Jakarta officials warned, however, that they will not allow further migration of their workers to Saudi Arabia until it is satisfied that Riyadh adequately implements the new program. Indonesia imposed a moratorium on sending more workers to the royal kingdom in August 2011. That moratorium was enacted after the Saudis executed a 54-year-old Indonesian maid named Ruyati binti Satubi in June 2011 for murdering the wife of her employer – the Saudis did so without informing Indonesian officials beforehand. “We’re preparing the system on how we are going to place and protect migrant workers. After that, we will involve stakeholders from both countries to prepare the infrastructure,” Manpower and Transmigration ministry spokesman Suhartono said.

According to data from the Agency for the Placement and Protection of Indonesian Migrant Workers, there are now about 1.2 million Indonesians working in Saudi Arabia -- more than 70 percent of them household workers. Over the years, Indonesian maids have been subject to numerous acts of maltreatment by Saudis, including overwork, deprivation of food and wages, forced confinement and even sexual abuse, BBC noted. Indonesians who had tried to complain and report their employers’ grievous conduct have sometimes themselves faced prosecution, including charges of theft and “sorcery.” Meanwhile, the Jakarta Post noted, nine migrant workers are languishing in Saudi jails awaiting execution after they were convicted of murdering their employers -- including a Javanese woman named Satinah, who was sentenced to die in 2009. She allegedly killed her employer to retaliate against abuse.

Due to these and other issues, some Indonesian lawmakers are unhappy with the new labor rights agreement with Saudi Arabia. The Jakarta Globe reported that a member of Indonesian’s House of Representatives Commission IX which oversees manpower issues recommended the government go slow in dealing with the Saudis. Rieke Diah Pitaloka, a member of the Indonesian Democratic Party of Struggle (PDI-P), complained that details of the agreement were never debated by lawmakers in the assembly. Anis Hidayah, the director of Migrant Care, a workers rights advocacy group, said the Indonesian government should not have signed the agreement before receiving a guarantee that the Saudi would abide by its terms. “There should have been public discussion before signing the agreement with Saudi Arabia,” she said, according to the Globe.

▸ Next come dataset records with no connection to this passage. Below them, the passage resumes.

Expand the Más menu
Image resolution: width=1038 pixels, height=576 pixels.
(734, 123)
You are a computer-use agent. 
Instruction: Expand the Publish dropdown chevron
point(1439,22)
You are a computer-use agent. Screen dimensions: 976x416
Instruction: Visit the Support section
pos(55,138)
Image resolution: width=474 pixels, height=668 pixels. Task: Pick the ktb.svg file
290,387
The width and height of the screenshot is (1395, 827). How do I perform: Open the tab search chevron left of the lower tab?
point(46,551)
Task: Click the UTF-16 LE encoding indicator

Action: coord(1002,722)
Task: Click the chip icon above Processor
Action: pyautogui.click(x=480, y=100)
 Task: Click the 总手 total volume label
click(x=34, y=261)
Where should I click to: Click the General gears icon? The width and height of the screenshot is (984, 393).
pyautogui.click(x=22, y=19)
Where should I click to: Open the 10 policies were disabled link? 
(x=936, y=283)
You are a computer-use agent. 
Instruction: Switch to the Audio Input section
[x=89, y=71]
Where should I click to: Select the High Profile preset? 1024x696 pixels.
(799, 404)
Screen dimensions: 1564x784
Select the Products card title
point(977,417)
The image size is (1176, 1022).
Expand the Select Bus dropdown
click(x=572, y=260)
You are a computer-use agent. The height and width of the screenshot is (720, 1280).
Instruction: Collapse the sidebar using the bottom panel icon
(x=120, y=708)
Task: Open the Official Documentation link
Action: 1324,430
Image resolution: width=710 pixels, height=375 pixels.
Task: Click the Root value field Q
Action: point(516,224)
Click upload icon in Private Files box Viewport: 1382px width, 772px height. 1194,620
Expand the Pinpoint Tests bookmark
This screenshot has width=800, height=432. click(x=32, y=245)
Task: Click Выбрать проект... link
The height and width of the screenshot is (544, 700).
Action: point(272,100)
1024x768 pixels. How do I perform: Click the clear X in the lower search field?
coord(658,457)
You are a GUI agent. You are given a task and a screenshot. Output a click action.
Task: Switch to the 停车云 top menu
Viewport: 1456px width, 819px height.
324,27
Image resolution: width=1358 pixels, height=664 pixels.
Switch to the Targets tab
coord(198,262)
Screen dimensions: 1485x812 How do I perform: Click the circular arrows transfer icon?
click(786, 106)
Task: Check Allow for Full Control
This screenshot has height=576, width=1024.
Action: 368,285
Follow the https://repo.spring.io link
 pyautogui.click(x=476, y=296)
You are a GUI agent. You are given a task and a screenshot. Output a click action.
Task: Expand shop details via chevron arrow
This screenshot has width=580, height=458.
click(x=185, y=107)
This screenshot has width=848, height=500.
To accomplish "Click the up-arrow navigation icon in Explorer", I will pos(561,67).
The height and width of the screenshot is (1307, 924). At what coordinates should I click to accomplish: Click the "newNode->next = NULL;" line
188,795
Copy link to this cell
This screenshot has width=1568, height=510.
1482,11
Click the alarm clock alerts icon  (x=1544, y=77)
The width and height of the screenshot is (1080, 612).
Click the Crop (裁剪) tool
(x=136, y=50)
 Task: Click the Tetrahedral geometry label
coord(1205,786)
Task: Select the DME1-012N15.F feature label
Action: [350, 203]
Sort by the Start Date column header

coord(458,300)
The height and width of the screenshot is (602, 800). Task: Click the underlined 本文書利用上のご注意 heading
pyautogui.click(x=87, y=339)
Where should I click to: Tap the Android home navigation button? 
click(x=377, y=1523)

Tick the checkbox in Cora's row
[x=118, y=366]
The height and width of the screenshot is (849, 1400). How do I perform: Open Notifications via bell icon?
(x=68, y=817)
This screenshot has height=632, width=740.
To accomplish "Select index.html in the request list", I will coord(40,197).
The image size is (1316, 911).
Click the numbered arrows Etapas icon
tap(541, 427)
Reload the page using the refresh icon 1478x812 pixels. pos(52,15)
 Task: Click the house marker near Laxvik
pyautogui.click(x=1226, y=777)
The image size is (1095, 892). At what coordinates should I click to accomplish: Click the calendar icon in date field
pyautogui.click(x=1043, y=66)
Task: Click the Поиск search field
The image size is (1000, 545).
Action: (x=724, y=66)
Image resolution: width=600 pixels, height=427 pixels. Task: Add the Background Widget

Human Rights Watch, a New York-based activist group, which has detailed abuses upon Indonesian and other migrant workers in Saudi Arabia, also said the new agreement does not go far enough. “The labor regulations and new pact are slow moves in the right direction, but neither have clear enforcement mechanisms for a group of workers typically isolated in private homes, unaware of their rights, and unable to speak Arabic,” wrote Nisha Varia, HRW’s Senior Researcher in the Women’s Rights Division.

“These reforms [also] do not address the long history of workers coming forward with complaints only to be slammed with counter-allegations of theft, witchcraft, or adultery by their far more influential, well-connected, and often wealthy employers.” Varia also said that the Saudis need to make changes in its restrictive ‘kafala’ system, under which employers receive “inordinate power” by gaining control over when a migrant can change employers or leave the country. “It should bring its labor laws in line with the protections outlined in the International Labour Organization’s Domestic Workers Convention,” she added.